Stated exercise: Rewrite the records starting with the line that contains "This screenshot has height=595, width=1207." and going on through the line that contains "click(x=105, y=591)", changing "circular" to "round" and keeping everything else the same. Leave the pictures out of your answer.

Records:
* BEGIN *
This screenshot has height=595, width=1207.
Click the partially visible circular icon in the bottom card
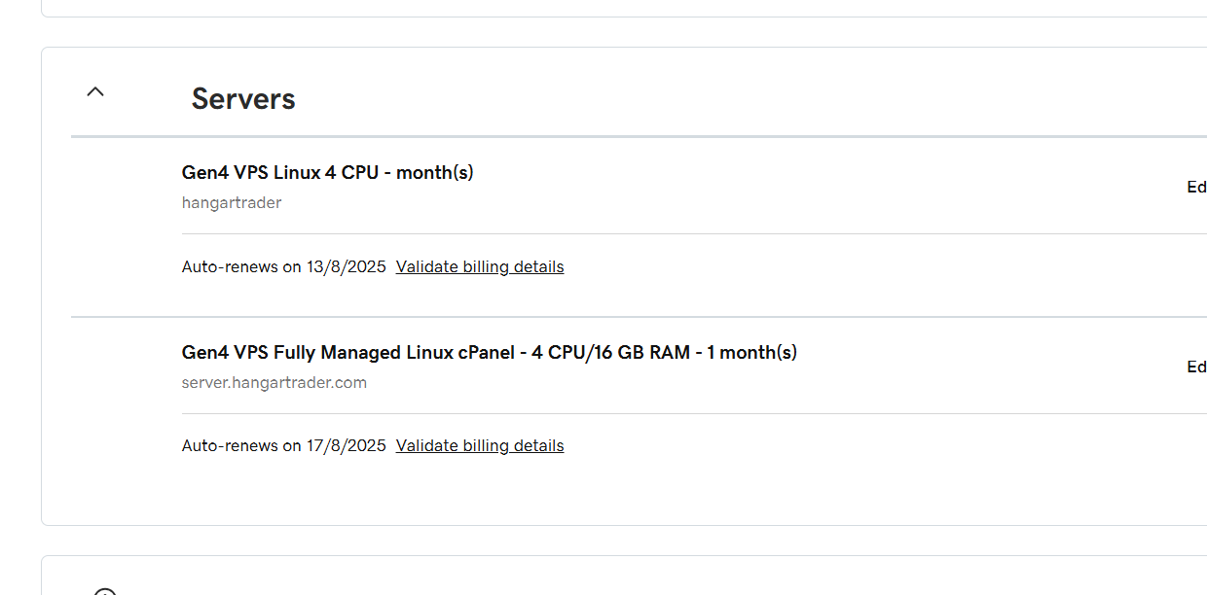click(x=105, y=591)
* END *
* BEGIN *
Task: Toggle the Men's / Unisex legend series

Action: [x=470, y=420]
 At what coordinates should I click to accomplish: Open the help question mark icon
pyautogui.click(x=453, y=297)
* END *
* BEGIN *
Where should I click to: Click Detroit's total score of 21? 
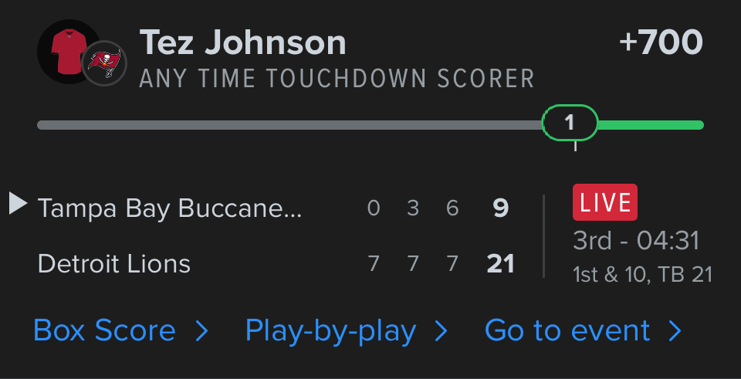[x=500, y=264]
* END *
Exercise output:
This screenshot has height=595, width=1207.
Click the partially visible round icon in the bottom card
click(x=105, y=591)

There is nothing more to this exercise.